Wer linst nicht gerne bei einem abendlichen Spaziergang in die hell erleuchteten Wohnzimmer anderer Menschen? Yvonne Gärstrand, erfolgreiche Chefin einer Firma für Zeitmanagement und verheiratete Mutter eines fast erwachsenen Sohnes, frönt diesem Laster ganz ausgiebig.

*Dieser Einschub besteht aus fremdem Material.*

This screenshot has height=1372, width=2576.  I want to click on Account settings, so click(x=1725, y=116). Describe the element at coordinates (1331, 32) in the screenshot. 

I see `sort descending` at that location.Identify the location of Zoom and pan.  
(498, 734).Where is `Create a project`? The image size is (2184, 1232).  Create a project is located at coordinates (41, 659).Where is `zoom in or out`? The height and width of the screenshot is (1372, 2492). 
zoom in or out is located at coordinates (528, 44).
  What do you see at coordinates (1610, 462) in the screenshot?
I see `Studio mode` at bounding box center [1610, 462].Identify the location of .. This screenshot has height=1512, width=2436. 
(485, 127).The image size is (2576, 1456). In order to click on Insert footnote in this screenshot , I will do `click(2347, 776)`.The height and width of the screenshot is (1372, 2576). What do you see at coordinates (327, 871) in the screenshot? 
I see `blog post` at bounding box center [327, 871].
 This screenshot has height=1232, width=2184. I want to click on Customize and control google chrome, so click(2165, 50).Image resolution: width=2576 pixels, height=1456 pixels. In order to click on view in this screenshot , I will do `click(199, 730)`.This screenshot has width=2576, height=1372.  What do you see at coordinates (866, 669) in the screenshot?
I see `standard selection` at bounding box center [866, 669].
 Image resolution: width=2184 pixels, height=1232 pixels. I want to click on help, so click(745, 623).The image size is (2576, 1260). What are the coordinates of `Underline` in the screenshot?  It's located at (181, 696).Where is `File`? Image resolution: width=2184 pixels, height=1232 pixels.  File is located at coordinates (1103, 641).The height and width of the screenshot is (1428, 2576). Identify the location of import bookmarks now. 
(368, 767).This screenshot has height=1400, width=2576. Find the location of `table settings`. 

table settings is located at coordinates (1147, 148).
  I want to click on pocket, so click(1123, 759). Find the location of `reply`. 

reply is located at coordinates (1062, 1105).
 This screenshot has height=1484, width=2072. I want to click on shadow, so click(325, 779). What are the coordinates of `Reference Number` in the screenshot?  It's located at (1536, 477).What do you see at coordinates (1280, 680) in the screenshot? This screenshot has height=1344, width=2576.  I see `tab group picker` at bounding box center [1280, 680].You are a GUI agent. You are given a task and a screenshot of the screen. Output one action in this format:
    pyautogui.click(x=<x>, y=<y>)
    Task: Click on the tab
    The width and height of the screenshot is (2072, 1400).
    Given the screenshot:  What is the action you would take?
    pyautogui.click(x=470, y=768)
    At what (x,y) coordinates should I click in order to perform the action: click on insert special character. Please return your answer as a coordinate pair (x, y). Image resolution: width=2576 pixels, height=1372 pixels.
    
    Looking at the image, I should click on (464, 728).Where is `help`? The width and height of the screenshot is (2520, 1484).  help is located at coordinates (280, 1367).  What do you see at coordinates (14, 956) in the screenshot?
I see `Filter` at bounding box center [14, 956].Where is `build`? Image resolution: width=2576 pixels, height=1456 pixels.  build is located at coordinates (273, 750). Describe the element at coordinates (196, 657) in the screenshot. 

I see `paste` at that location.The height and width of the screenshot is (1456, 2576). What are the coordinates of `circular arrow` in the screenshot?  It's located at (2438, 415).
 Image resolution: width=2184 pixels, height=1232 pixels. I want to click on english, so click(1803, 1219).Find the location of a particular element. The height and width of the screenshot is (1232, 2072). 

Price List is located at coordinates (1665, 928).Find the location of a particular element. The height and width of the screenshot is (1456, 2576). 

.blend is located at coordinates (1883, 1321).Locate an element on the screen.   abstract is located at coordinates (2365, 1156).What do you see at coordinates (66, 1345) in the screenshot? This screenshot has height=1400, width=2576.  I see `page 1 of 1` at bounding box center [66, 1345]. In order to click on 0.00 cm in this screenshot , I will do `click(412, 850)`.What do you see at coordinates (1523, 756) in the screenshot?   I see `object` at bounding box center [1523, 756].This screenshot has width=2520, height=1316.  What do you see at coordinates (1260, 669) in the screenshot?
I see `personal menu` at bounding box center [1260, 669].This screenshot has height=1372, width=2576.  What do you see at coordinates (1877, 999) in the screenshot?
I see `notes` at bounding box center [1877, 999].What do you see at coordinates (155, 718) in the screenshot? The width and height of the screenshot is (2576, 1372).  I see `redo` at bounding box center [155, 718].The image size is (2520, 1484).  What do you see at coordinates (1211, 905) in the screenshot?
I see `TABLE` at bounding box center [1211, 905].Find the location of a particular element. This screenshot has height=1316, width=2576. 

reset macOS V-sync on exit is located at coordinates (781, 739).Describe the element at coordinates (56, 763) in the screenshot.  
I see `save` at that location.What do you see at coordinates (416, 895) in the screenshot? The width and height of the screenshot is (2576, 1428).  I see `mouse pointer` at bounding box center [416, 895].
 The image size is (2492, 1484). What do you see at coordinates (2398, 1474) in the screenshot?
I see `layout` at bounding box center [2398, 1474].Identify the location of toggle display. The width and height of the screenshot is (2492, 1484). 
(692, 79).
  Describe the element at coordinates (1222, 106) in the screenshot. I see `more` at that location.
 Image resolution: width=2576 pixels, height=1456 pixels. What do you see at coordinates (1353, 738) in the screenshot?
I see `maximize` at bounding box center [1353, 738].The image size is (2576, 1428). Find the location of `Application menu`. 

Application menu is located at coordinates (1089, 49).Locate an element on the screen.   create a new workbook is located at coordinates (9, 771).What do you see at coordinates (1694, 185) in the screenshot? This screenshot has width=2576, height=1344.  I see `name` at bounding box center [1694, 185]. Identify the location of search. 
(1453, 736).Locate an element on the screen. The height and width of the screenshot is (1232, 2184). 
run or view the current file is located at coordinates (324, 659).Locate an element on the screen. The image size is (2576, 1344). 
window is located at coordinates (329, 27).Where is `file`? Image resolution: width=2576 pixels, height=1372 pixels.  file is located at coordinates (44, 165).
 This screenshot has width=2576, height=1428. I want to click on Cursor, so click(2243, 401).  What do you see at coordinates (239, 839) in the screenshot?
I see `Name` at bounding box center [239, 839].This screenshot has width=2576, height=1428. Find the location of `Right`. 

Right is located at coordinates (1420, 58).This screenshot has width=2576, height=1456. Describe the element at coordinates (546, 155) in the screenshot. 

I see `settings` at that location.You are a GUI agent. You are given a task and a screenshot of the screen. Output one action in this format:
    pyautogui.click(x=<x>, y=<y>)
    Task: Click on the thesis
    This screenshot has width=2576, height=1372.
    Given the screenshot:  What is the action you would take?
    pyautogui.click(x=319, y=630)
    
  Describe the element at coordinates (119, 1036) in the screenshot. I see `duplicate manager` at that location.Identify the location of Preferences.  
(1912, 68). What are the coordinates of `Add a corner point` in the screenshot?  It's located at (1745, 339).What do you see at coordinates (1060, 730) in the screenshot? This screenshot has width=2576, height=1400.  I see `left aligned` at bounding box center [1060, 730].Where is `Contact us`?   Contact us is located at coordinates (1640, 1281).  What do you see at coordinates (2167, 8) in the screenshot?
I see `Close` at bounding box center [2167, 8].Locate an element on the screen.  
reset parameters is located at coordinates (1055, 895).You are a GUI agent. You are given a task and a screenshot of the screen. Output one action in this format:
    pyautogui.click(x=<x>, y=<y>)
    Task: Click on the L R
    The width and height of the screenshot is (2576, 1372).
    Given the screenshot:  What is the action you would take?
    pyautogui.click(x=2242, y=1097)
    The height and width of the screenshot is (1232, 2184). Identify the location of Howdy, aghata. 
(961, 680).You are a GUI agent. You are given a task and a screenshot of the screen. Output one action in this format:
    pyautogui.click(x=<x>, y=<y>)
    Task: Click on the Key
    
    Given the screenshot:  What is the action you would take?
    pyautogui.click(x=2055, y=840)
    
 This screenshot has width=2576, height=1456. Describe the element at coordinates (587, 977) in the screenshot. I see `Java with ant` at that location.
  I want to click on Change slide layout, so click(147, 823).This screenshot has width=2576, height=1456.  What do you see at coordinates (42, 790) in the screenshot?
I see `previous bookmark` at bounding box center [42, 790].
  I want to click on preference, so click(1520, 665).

Durch Zufall findet sie einen kleinen idyllischen Vorort. Dort streift sie durch die Gassen und beobachtet die Einwohner in ihrem Alltag. „Sie war mit der Zeit recht gut darin geworden, die Vorort-Variante des „Wer wohnt hier?“ zu spielen. Sie versuchte zu erraten, wer in den Häusern wohnte, und mußte ihr Bild dann eventuell korrigieren, wenn sie die Bewohner sah.“ Doch ein Haus bleibt ihr rätselhaft: Der Orchideenweg 9. Als sie an einer Anschlagtafel einen handgeschriebenen Zettel liest, mit dem für genau dieses Haus eine Haushaltshilfe gesucht wird, wittert sie ihre Chance, ihre Neugier zu befriedigen.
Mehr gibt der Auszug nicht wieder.